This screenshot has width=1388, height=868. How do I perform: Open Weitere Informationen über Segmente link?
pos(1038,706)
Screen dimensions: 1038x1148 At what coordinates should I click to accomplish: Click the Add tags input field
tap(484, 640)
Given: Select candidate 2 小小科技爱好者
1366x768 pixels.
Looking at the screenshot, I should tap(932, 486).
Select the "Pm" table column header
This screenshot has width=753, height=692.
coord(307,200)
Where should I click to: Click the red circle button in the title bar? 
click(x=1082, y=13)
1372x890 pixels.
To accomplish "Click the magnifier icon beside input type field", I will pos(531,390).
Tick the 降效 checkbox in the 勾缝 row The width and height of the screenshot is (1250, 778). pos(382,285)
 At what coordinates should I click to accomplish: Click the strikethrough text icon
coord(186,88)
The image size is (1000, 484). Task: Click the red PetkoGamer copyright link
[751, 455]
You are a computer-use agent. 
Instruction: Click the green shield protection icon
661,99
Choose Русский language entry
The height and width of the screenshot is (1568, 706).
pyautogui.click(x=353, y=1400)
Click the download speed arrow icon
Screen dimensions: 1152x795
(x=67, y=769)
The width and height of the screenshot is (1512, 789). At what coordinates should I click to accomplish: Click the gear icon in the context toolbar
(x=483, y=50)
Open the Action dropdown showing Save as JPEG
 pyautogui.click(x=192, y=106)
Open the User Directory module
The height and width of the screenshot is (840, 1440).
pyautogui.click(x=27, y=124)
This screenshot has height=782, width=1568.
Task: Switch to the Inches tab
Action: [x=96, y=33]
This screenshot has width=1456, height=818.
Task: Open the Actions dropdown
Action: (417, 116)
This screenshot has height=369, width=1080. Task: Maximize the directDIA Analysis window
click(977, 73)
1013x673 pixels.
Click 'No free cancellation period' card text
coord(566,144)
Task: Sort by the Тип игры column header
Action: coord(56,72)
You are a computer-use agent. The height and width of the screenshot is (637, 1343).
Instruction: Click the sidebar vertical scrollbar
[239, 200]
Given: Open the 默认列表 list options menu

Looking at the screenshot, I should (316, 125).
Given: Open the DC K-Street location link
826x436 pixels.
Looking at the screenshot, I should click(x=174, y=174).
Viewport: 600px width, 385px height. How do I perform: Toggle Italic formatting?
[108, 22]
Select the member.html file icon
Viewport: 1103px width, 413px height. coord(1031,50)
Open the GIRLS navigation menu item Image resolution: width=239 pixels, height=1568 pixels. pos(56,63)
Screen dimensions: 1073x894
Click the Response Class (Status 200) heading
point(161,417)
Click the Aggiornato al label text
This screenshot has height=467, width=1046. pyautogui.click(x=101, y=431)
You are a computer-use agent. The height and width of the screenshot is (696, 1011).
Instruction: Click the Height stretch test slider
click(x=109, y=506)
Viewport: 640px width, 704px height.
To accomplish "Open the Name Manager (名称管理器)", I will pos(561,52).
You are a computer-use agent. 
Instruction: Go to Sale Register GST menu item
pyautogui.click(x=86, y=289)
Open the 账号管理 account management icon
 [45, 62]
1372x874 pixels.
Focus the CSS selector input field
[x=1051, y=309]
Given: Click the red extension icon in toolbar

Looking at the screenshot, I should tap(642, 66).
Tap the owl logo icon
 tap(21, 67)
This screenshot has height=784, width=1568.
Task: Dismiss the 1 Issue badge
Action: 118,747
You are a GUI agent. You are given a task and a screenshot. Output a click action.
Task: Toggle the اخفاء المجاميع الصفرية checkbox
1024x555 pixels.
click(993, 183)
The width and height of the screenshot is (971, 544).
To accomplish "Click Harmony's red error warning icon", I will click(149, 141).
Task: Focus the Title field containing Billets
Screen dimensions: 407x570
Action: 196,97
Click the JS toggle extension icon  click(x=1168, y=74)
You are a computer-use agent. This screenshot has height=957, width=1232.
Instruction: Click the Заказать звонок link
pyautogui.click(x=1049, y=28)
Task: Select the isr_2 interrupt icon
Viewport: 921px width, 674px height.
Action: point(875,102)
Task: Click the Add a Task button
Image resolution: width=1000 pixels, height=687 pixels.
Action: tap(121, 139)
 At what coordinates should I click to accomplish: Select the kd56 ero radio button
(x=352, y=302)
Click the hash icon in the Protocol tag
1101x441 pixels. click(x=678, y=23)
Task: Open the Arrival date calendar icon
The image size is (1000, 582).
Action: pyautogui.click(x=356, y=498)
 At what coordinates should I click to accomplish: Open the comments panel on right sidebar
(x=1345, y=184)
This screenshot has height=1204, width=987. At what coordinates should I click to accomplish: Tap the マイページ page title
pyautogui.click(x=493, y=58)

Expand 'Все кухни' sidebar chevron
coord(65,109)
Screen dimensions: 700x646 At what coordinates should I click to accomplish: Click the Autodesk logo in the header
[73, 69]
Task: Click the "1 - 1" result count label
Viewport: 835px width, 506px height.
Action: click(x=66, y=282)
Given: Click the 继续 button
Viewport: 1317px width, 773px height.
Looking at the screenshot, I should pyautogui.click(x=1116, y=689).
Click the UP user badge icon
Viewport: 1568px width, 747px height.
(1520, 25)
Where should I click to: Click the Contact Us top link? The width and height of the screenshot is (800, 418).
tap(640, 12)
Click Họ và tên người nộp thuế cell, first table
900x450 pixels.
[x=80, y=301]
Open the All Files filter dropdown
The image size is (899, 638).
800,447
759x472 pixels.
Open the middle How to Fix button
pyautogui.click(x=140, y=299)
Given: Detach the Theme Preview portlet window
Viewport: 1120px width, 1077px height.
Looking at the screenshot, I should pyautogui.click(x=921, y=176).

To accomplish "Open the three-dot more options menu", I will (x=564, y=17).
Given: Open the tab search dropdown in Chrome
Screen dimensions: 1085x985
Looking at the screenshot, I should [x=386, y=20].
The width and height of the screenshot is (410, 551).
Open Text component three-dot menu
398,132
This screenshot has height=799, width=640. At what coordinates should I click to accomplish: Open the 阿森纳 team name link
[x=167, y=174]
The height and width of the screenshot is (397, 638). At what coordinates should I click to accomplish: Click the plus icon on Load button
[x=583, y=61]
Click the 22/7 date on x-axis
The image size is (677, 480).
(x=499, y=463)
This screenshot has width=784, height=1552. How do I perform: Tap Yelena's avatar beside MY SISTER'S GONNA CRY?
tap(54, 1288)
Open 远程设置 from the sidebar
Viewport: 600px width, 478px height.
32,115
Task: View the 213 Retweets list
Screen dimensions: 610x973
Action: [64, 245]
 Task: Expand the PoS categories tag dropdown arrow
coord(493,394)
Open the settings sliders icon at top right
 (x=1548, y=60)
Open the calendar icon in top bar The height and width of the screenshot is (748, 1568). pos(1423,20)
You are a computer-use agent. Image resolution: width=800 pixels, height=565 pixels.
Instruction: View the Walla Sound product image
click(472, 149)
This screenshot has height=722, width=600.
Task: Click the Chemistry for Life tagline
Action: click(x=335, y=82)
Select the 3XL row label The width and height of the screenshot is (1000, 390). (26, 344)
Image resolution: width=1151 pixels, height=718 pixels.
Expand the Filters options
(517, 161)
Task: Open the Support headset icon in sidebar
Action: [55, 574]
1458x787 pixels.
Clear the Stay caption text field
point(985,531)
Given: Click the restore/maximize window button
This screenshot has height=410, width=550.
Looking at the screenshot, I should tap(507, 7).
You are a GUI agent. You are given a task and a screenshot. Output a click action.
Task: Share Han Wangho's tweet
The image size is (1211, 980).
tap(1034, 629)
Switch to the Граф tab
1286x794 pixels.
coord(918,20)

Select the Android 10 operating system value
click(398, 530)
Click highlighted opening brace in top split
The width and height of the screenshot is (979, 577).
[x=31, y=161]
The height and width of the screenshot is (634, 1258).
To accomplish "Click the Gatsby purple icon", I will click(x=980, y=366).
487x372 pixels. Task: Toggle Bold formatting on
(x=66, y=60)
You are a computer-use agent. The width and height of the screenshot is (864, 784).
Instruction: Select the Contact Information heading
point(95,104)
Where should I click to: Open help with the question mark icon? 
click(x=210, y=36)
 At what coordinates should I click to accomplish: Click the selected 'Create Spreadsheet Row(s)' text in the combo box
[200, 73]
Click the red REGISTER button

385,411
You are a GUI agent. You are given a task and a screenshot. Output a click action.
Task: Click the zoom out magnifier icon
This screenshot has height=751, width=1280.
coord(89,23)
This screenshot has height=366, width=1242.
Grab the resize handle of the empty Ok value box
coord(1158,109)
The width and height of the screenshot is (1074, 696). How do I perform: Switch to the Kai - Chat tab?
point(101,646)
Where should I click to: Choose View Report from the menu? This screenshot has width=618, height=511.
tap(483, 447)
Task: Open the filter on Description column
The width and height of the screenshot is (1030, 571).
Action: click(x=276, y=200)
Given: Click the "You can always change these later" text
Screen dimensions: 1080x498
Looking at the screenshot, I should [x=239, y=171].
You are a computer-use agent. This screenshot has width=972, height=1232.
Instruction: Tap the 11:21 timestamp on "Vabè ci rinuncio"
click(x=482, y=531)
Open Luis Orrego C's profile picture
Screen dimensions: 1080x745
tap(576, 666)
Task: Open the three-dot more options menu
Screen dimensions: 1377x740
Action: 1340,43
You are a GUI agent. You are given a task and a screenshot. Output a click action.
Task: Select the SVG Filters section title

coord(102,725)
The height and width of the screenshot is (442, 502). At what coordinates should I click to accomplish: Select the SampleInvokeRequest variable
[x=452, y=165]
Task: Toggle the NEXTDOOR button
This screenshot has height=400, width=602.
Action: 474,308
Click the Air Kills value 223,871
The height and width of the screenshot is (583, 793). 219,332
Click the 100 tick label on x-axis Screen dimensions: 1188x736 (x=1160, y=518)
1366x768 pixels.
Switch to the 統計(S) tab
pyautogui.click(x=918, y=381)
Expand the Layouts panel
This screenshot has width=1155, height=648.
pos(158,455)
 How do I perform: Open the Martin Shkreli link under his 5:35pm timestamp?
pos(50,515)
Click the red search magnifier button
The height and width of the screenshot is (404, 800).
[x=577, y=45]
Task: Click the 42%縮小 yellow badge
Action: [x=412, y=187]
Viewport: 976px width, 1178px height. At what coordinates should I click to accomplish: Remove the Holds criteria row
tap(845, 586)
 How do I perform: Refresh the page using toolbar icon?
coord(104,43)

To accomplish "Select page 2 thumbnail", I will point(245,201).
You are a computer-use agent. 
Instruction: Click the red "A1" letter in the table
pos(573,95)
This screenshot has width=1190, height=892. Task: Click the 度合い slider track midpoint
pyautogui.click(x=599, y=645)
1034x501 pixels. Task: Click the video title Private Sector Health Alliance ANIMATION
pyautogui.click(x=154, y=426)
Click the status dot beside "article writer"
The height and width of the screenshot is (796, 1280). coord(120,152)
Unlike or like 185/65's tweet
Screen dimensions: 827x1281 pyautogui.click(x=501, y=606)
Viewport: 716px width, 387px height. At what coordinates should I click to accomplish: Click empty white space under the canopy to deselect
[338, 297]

* _About this exercise_
Return only the lines between the one holding "This screenshot has height=1204, width=987." and the one holding "Given: Click the 继续 button", inclusive, exactly as they appear above.

* _Answer to this task_
This screenshot has height=1204, width=987. At what coordinates should I click to accomplish: Tap the マイページ page title
pyautogui.click(x=493, y=58)

Expand 'Все кухни' sidebar chevron
coord(65,109)
Screen dimensions: 700x646 At what coordinates should I click to accomplish: Click the Autodesk logo in the header
[73, 69]
Task: Click the "1 - 1" result count label
Viewport: 835px width, 506px height.
Action: click(x=66, y=282)
Given: Click the 继续 button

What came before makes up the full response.